Daniël Petrarca kan niet alleen bogen op een illustere achternaam: hij begint al op zijn zestiende aan de opleiding elektrotechniek. En Gelas Karim is op haar zevenendertigste vastbesloten om aan de faculteit Technische Natuurwetenschappen (TNW) na een korte bachelor haar master te halen.

Twee opmerkelijke eerstejaars.

Daniël, waarom koos je voor de TU Delft?

Petrarca: “Ik heb ook op open dagen van andere universiteiten rondgelopen. Maar uiteindelijk ga ik in Delft studeren . precies zoals iedereen in mijn omgeving al had voorspeld. Ik ben een techneut: de reden dat ik elektrotechniek ga doen is domweg dat ik me dan intensief met elektrotechniek bezig kan houden. Dat gaf de doorslag, niet loopbaanplanning. Als ik deze studie niet zou kunnen doen, zou ik niet zo één-twee-drie een alternatief weten. Het is fantastisch om een ding in elkaar te knutselen dat ook nog eens iets doet.

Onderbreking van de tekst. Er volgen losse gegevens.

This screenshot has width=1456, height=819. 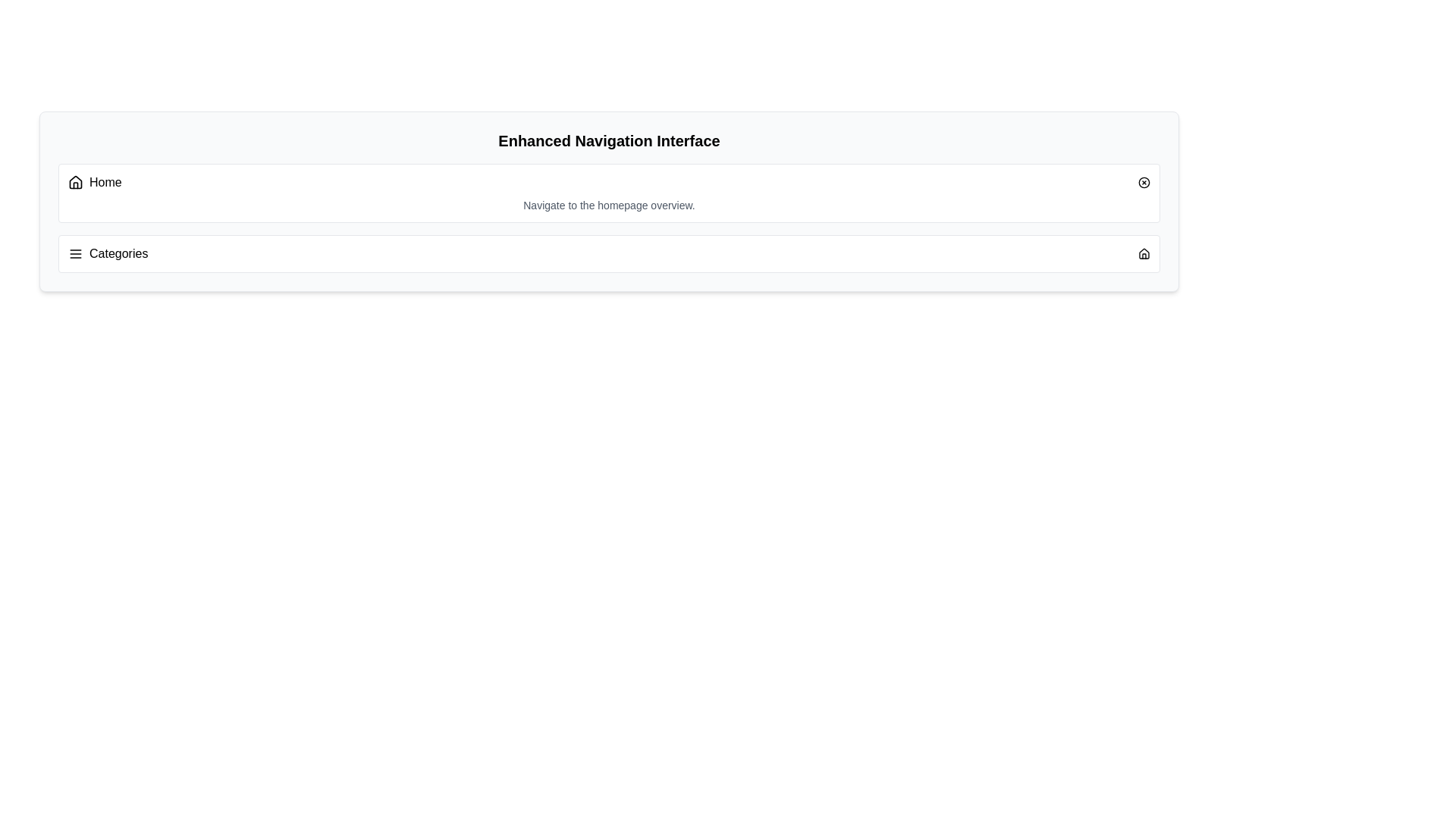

Het feit dat mijn oorspronkelijk uit Joegoslavië afkomstige grootvader werktuigbouwkunde in Delft heeft gestudeerd, zal ook een rol hebben gespeeld. Als kind keek ik zeer tegen mijn opa op, ik vond hem een toonbeeld van intelligentie. En tenslotte: Delft is een prettige stad om te wonen.”

Hoe belangrijk is voor jullie allebei het leeftijdverschil met de andere studenten?

Petrarca: “Niet zo belangrijk. Ik heb weliswaar twee klassen overgeslagen, maar dat was op de basisschool, niet op het gymnasium. Hoogbegaafd? Zo voel ik me helemaal niet. Ja, vaak zie ik mensen van mijn leeftijd als ‘jonger’ dan ik, maar dan enkel op het intellectuele vlak.”

Karim: “Leeftijdsverschil? Ach, ik ga me bezighouden met wetenschap, niet met modellenwerk! Maar of ik als moeder van twee kinderen tijd zal hebben voor een studentenvereniging, is de vraag. Ik vind leeftijd wel belangrijk in de zin dat ik rustiger geworden ben. Ik zal me beter op mijn studie kunnen concentreren dan in de tijd dat ik twenty-something was.”

Gelas, je gaat aan de faculteit TNW eerst een speciale bachelor van zes maanden doen, daarna een master. Weet je al welke?

Karim: “Dat zal ik het komende halfjaar moeten beslissen. Oorspronkelijk ging mijn belangstelling vooral naar nanoscience uit, nu lijkt een master als applied physics me ook aantrekkelijk.”

Je hebt een lange weg afgelegd voor je als student op de TU Delft terecht kwam.

Karim: “Dat klopt. Ik ben opgegroeid in Kirkuk, in het noordelijke, Koerdische deel van Irak, en als meisje van veertien was ik al gek van wetenschap. Ik vroeg een keer een geleerde bezoeker in het huis van mijn ouders me iets te vertellen over positronen, want daarover had ik ergens iets gelezen. Hij zei stomverbaasd dat zo’n onderwerp veel te ingewikkeld voor me was.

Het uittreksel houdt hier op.